Le Climate Data Steering Committee (CDSC), lancé en juin 2022 à l’initiative d’Emmanuel Macron et de Michael Bloomberg, a formulé durant la COP27 ses recommandations pour la création d’un Net Zero Data Public Utility (NZDPU), un dépôt centralisé des données liées à la transition climatique. Des publications comme Global Climate Action 2022 ou State of Climate Action 2022 s’essayent à évaluer les progrès des acteurs non-étatiques au regard de leur ambition ou des scénarios de transition future. Des bases de données comme le System Change Lab ou Climate TRACE ambitionnent de cartographier des indicateurs sur les émissions des acteurs ou les voies de transition industrielles.

**Complétez ce qui suit:**
[a] D'après l'extrait sur les données climatiques, expliquez en une à trois phrases ce que cherchent à faire les publications et les bases de données qui y sont citées.
[b] Selon l'extrait sur les données climatiques, à quelle date le Climate Data Steering Committee a-t-il été lancé ?
[c] Poursuivez l'extrait sur les données climatiques après sa dernière phrase.
La liste ci-après constitue un matériau indépendant de l'extrait.

**Données fournies:**

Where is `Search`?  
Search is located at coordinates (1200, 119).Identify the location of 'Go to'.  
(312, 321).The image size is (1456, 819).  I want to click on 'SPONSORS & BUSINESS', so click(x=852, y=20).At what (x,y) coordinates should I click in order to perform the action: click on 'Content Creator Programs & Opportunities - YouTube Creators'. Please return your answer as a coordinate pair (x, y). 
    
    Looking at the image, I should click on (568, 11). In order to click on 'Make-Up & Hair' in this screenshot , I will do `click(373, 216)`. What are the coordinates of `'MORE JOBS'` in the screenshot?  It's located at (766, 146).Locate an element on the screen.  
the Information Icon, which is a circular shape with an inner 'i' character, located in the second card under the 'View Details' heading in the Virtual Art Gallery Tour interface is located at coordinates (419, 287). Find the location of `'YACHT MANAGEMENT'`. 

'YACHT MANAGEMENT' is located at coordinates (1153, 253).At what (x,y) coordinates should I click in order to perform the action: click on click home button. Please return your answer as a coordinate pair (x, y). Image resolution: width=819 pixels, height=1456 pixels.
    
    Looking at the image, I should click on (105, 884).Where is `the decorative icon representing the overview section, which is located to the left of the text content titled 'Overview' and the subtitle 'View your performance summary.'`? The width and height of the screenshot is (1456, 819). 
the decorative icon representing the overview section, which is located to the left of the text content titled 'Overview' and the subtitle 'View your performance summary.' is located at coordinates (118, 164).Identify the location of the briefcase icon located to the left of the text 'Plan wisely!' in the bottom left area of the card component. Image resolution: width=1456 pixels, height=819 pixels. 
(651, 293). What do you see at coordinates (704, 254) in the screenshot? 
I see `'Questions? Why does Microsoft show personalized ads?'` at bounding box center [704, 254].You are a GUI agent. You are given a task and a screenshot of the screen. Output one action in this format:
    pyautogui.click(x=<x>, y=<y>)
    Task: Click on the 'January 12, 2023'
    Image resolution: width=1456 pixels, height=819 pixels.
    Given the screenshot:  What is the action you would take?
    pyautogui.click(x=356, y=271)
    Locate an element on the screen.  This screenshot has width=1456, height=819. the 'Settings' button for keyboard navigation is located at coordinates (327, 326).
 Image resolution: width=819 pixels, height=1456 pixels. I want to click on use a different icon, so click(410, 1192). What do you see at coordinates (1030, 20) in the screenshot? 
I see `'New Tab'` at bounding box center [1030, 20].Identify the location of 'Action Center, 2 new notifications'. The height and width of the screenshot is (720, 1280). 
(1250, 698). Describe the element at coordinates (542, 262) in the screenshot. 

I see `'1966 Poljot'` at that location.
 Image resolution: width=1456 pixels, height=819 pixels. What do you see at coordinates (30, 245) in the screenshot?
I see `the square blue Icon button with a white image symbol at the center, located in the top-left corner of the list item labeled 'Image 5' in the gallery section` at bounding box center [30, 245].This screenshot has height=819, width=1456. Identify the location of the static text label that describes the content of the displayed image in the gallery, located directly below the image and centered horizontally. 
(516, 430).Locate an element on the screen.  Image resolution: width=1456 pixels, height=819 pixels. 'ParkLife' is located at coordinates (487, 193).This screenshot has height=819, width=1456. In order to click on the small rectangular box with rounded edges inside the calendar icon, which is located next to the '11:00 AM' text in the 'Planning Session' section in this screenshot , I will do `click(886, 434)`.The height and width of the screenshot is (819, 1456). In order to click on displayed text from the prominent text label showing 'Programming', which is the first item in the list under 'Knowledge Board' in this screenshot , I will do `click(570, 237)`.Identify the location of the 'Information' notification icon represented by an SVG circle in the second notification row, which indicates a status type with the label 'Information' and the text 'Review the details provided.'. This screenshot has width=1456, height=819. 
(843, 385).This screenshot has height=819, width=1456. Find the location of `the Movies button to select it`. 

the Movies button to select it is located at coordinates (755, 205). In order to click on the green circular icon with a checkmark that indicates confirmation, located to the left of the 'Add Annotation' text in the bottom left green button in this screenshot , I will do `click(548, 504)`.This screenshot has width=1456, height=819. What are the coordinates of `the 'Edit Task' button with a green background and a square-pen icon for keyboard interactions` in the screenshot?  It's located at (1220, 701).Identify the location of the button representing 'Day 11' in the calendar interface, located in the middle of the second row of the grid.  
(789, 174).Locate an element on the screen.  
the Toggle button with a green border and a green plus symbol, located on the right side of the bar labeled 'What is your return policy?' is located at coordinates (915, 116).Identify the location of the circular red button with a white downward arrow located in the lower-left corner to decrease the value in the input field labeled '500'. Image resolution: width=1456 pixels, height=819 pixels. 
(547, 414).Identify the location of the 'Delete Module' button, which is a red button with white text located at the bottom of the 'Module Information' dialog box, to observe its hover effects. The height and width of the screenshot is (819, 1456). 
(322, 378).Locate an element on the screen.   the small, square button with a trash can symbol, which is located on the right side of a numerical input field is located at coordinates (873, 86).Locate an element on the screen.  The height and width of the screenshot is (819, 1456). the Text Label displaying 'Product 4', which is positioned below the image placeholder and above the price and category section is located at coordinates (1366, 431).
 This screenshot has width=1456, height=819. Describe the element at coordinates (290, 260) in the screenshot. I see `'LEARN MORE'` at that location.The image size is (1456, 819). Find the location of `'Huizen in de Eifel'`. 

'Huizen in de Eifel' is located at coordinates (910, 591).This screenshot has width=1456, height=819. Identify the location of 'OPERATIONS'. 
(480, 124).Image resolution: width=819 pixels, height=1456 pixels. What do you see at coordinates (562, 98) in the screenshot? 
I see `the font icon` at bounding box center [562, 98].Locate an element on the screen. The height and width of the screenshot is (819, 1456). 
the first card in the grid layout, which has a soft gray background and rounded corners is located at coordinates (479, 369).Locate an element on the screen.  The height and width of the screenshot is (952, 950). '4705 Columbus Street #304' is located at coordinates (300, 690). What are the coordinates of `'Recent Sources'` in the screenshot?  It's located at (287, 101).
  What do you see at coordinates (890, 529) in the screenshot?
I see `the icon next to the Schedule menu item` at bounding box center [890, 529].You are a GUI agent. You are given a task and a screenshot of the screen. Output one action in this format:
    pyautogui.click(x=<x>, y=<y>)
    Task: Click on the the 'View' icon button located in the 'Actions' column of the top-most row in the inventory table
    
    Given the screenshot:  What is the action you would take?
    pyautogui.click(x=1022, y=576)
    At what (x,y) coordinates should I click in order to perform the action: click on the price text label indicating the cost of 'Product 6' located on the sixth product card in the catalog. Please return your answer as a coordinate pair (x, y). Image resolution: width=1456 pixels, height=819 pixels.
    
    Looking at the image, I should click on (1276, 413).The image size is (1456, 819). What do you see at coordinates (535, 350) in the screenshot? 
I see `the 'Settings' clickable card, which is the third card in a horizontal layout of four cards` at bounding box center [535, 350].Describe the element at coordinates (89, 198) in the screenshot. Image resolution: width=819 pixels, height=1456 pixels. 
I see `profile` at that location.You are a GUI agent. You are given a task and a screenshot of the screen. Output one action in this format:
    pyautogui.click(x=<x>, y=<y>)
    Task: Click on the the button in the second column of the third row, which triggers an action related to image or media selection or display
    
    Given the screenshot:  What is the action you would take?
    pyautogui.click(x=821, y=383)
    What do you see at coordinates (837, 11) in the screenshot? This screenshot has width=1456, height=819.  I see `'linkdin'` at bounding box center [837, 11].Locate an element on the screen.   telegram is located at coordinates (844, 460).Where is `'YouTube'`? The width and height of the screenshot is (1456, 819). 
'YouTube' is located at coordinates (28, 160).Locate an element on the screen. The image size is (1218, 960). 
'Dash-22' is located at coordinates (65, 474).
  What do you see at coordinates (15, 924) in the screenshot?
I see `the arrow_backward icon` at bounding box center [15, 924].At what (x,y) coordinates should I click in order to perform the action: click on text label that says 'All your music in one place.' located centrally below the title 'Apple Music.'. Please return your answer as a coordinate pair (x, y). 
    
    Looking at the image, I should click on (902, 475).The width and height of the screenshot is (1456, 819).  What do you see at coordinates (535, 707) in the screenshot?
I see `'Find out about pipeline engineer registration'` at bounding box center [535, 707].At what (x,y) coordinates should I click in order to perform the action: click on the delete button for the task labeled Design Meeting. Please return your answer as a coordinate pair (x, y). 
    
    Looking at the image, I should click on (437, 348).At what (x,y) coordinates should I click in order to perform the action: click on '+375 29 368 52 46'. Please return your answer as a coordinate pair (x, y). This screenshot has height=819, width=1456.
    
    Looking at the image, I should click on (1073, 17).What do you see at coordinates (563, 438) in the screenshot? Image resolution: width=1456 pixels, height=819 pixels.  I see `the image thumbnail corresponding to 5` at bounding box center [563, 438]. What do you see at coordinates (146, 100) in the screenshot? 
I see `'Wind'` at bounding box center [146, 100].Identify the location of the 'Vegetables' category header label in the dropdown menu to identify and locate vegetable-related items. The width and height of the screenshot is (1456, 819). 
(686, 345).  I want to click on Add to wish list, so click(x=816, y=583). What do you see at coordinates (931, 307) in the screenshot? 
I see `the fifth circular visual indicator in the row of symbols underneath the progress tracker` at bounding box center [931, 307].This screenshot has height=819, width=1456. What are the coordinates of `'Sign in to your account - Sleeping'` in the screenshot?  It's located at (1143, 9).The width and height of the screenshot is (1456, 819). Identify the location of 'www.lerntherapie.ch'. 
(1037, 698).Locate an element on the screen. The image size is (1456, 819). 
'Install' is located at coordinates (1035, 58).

**Corrigé détaillé:**
[a] Les publications comme Global Climate Action 2022 ou State of Climate Action 2022 s'essayent à évaluer les progrès des acteurs non étatiques au regard de leur ambition ou des scénarios de transition future. Les bases de données comme le System Change Lab ou Climate TRACE ambitionnent de cartographier des indicateurs sur les émissions des acteurs ou les voies de transition industrielles.

[b] En juin 2022.

[c]
L’ŒIL DE L’OBSERVATOIRE : BASCULER DE L’ERE DE L’ENGAGEMENT A CELLE DE L’IMPACT

Pour limiter le réchauffement climatique en dessous du seuil de 1,5 °C, une baisse annuelle des émissions équivalente à celle provoquée en 2020 par la pandémie de Covid-19 est nécessaire jusqu’en 2030, d’après le Global Carbon Budget. Or, les émissions mondiales n’ont jamais été aussi élevées qu’en 2022. Les conclusions du dernier rapport de synthèse du GIEC, et l’émoi suscité par la nomination du PDG de l’entreprise pétrolière nationale des EAU à la présidence de la COP28 indiquent le besoin de changer de paradigme dans la mobilisation des acteurs.

Trop souvent, les engagements des acteurs non-étatiques – quand ils existent – ne sont pas à la hauteur des trajectoires de décarbonation attendues, et manquent de plans de transition crédibles et opérationnels. Des 18 600 entreprises qui ont divulgué leurs données dans la catégorie climat au CDP, seules 0,4 % ont présenté un plan jugé aligné sur une trajectoire 1,5 °C avec des objectifs exigeants.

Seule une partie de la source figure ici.